NASA Data Visualization of the Record-Breaking 2020 Hurricane Season

Data visualization of the 2020 Hurricane Season. Starts on May 1, 2020 just showing Sea Surface Temperatures and cloud cover. Precipitation data then dissolves in as hurricanes are tracked throughout 2020. Hurricane tracks include Hurricane strengths depicted with the letter “T” for Tropical Storm and numbers for each storm’s respective strength.

The visualization then culminates by showing all the storm tracks at once. The 2020 Atlantic hurricane season smashed records with an unprecedented 30 named storms, marking the fifth year in a row with above-average hurricane activity. The National Weather Service noted that every mile of the U.S. Atlantic coast was under a tropical watch or warning in 2020. NOAA reported the most billion-dollar disasters in the U.S. in a single year in the 40 years of record-keeping, with significant contributions from the five storms that made landfall in the U.S.

This visualization shows the hurricanes and tropical storms of 2020 as seen by NASA’s Integrated Multi-satellitE Retrievals for GPM (IMERG) – a data product combining precipitation observations from infrared and microwave satellite sensors united by the GPM Core Observatory. IMERG provides near real-time half-hourly precipitation estimates at ~10km resolution for the entire globe, helping researchers better understand Earth’s water cycle and extreme weather events, with applications for disaster management, tracking disease, resource management, energy production and food security. IMERG rain rates (in mm/hr) are overlaid on infrared cloud data from the NOAA Climate Prediction Center (CPC) Cloud Composite dataset together with storm tracks from the NOAA National Hurricane Center (NHC) Automated Tropical Cyclone Forecasting (ATCF) model. Sea surface temperatures (SST) are also shown over the oceans, derived from the NASA Multi-sensor Ultra-high Resolution (MUR) dataset, which combines data from multiple geostationary and orbiting satellites.

Sea surface temperatures play an important role in hurricane formation and development, with warmer temperatures linked to more intense storms. 2020 was the warmest year on record, and this year’s hurricane season brought many examples of storms that intensified quickly: ten of the 30 named storms showed rapid intensification.

* [Problem requirements]: Rewrite the part of the 2020 hurricane season text starting with "Data visualization of the 2020" and going on through "storm’s respective strength.", putting "cloud formations" in place of "cloud cover".

* [Extracted records]:
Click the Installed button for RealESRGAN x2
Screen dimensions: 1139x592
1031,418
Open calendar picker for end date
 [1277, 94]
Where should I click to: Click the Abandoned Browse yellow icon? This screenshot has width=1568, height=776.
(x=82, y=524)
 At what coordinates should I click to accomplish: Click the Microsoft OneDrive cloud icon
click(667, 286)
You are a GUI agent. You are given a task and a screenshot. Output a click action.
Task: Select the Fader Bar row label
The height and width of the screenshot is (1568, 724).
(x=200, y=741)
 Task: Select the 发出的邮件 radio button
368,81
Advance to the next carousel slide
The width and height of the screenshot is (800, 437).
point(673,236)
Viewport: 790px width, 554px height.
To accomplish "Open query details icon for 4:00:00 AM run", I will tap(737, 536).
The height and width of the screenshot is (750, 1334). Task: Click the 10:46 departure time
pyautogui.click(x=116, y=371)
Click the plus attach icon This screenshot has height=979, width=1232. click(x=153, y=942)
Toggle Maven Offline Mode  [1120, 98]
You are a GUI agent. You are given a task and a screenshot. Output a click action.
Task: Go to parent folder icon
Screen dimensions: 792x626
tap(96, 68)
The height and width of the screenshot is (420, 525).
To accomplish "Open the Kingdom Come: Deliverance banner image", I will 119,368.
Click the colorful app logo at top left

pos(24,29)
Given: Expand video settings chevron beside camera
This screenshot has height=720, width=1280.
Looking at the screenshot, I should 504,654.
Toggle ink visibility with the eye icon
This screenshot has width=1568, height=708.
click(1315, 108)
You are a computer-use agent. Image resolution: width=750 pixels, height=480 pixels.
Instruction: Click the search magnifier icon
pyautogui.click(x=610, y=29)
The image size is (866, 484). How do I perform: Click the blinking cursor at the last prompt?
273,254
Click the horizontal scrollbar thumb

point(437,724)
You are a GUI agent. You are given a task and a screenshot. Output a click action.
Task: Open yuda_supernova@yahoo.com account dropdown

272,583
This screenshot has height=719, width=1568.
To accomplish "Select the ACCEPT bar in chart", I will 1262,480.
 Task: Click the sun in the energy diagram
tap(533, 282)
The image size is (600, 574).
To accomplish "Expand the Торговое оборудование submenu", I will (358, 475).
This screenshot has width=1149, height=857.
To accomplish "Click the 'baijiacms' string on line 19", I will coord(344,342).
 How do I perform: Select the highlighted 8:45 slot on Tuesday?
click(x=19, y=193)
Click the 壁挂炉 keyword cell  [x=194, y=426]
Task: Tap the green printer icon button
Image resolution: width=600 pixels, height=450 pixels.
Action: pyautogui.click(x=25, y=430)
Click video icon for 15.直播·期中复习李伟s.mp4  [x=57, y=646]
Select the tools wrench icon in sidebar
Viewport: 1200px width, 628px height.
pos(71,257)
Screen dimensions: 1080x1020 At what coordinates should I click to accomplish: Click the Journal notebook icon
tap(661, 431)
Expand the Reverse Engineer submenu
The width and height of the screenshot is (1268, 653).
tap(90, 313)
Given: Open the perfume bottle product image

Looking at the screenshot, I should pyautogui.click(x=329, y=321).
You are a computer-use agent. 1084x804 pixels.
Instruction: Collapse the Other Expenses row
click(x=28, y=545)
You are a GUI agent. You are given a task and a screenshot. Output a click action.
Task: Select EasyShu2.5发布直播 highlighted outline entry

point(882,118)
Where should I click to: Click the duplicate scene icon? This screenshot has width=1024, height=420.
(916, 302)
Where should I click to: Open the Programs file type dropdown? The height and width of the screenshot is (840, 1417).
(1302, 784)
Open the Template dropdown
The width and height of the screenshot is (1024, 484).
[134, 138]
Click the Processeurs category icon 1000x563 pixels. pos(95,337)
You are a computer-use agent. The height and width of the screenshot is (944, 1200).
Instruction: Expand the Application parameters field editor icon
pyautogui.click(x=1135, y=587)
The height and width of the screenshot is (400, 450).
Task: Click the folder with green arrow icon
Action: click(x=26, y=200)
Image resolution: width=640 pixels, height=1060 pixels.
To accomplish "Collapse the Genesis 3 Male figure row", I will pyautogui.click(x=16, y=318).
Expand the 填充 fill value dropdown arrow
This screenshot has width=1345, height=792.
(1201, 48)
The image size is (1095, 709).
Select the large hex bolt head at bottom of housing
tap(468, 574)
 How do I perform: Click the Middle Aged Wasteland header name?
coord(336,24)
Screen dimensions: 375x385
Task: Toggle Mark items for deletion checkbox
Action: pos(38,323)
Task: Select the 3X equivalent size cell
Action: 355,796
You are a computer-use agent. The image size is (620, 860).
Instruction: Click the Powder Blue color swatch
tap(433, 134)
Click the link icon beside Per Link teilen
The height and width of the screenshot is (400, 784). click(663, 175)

* [Solution to the exercise]:
Data visualization of the 2020 Hurricane Season. Starts on May 1, 2020 just showing Sea Surface Temperatures and cloud formations. Precipitation data then dissolves in as hurricanes are tracked throughout 2020. Hurricane tracks include Hurricane strengths depicted with the letter “T” for Tropical Storm and numbers for each storm’s respective strength.